Todo estaba perfectamente cronometrado. Cuando los primeros invitados fueron
llegando, el plan se puso en movimiento: la música comenzó a sonar, bailarines
y juglares emprendieron su rutina, Alfonso siguió a los demás sirvientes del
palacio haciendo equilibrio con la bandeja. Juntos caminaron en zigzag, de
manera ordenada, entre los invitados.
Los juglares, vestidos de rojo y con grandes sombreros
negros, abrieron sombrillas para acompañar a las damas en el trayecto hacia la
entrada del castillo. Los caballeros fueron tras ellas.
Cuando los invitados estuvieron acomodados en la mesa para
el banquete, el rey hizo su entrada acompañado por su hija, su madre y las
diecisiete tías, que entraron hablando a los gritos. No se escuchaba ni a la
orquesta. El director le indicó al músico más bajito que resolviera la situación.
Este se trepó a una columna e hizo sonar su trompetita, que era mucho más
chillona que las voces de las tías. En el momento en que se hizo el más
absoluto silencio, un consejero anunció el discurso y le entregó al rey un
largo pergamino.
El rey leyó un discurso que hablaba de la paz entre los
pueblos vecinos, de la necesidad de los monarcas de luchar por algo y de la
posibilidad de entablar combates sin sangre. Primero, leyó sin prestar atención
a lo que decía. Cuando se dio cuenta del error, se quedó en silencio unos
minutos. Catalina se dio cuenta del error, se quedó en silencio unos minutos. Catalina
lo rodeó con sus brazos y él se olvidó de todo… Volvió a leer acerca de la
lucha en juego de naipes y la posibilidad de ser buenos competidores, ganando
guerras y perdiéndolas.
Catalina lo besaba cada tres minutos y él volvía a leer.
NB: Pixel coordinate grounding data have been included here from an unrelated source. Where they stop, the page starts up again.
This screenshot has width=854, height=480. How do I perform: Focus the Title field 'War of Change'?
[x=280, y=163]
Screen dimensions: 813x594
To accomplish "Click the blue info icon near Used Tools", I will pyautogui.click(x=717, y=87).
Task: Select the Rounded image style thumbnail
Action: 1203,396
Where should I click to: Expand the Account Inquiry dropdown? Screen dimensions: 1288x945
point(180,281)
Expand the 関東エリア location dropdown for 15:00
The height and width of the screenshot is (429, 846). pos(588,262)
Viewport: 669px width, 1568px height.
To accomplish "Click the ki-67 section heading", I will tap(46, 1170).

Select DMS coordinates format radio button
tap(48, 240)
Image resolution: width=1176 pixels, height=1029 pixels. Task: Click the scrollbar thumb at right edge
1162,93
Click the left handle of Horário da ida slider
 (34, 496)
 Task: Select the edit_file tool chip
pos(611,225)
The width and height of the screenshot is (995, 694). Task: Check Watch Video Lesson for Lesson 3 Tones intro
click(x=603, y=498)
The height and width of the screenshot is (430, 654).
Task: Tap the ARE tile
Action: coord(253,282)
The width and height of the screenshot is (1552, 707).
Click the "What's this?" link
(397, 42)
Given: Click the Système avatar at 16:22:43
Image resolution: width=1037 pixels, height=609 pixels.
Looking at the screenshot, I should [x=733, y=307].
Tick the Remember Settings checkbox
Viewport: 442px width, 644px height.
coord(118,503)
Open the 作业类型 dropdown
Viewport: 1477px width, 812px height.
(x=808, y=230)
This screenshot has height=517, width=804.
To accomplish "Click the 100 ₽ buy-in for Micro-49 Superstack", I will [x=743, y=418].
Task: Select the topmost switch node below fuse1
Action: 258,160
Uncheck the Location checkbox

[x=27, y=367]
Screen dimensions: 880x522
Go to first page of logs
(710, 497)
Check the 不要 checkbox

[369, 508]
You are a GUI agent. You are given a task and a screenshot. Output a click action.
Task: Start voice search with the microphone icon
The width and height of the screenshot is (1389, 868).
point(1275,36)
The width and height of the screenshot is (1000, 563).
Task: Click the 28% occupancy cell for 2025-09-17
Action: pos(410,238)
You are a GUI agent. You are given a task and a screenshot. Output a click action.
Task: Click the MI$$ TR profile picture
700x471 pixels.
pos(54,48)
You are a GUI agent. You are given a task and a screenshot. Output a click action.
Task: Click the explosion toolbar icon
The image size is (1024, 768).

Concluyó ofreciendo un trato: no más luchas en tierra, solo combates en juego
de naipes.
Nunca nadie había visto tantas caras de sorpresa frente a
un rey que terminaba su discurso. Primero, los invitados se quedaron serios,
luego algunos fruncieron el ceño y otros se agarraron la cabeza. Hasta que un
grupo de mosquitos decidió hacer algo bueno por Alfonso. Le hicieron cosquillas
por todo el cuerpo. Él comenzó a reír a carcajadas.
Catalina lo miró. No sabía qué le pasaba, pero también se rio
a carcajadas. La siguieron las diecisiete tías, la abuela, los músicos, los
bailarines, los juglares y el huesudo que observaba escondido detrás de un
cortinado. Rieron los invitados y, por último, el rey.
Todos firmaron el tratado, y luego del banquete comenzaron
las guerras entre espadas, palos, copas y oros.